--- Data shown Enclosed Below ---
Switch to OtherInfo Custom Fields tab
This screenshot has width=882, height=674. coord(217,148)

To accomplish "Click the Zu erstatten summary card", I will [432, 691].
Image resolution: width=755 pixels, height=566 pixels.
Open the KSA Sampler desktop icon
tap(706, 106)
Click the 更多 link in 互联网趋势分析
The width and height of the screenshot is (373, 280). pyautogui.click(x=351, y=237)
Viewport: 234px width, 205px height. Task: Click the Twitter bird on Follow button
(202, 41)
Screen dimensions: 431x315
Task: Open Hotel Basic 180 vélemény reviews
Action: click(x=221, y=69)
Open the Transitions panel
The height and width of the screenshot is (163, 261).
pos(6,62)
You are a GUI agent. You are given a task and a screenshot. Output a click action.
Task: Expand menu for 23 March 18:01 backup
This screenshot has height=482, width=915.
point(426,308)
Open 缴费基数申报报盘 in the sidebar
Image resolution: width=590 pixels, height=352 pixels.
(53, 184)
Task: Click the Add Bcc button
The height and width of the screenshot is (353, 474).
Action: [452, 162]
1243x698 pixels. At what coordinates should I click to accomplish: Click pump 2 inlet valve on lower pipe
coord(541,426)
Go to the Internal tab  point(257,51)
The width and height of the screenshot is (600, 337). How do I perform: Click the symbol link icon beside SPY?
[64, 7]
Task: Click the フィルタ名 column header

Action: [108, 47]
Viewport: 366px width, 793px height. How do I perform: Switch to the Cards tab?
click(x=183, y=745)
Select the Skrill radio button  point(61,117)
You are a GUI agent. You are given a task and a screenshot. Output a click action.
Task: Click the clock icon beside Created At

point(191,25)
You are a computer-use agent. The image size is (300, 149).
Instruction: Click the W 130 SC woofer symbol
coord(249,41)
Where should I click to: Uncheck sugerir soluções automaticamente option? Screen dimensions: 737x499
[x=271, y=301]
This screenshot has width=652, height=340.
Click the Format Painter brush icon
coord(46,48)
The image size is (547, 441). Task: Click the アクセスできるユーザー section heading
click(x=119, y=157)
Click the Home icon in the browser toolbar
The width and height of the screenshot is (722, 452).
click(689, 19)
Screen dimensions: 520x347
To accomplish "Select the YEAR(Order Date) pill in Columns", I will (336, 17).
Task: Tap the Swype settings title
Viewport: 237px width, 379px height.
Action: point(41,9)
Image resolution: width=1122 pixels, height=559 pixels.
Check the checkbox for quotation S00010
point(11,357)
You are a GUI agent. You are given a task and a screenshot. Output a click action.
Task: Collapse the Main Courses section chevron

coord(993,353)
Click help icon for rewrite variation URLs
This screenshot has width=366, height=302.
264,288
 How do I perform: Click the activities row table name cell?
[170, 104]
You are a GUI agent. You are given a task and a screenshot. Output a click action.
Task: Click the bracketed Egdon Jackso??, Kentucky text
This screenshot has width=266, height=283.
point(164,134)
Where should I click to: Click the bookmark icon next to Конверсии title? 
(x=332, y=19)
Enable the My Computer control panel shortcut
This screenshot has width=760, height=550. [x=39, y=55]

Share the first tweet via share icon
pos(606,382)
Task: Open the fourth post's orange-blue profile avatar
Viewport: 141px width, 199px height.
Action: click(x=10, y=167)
--- End of Enclosed Data shown ---
Wherever the word "Select" appears in a line of the records, count that line. Say how many there are, with no other words.

2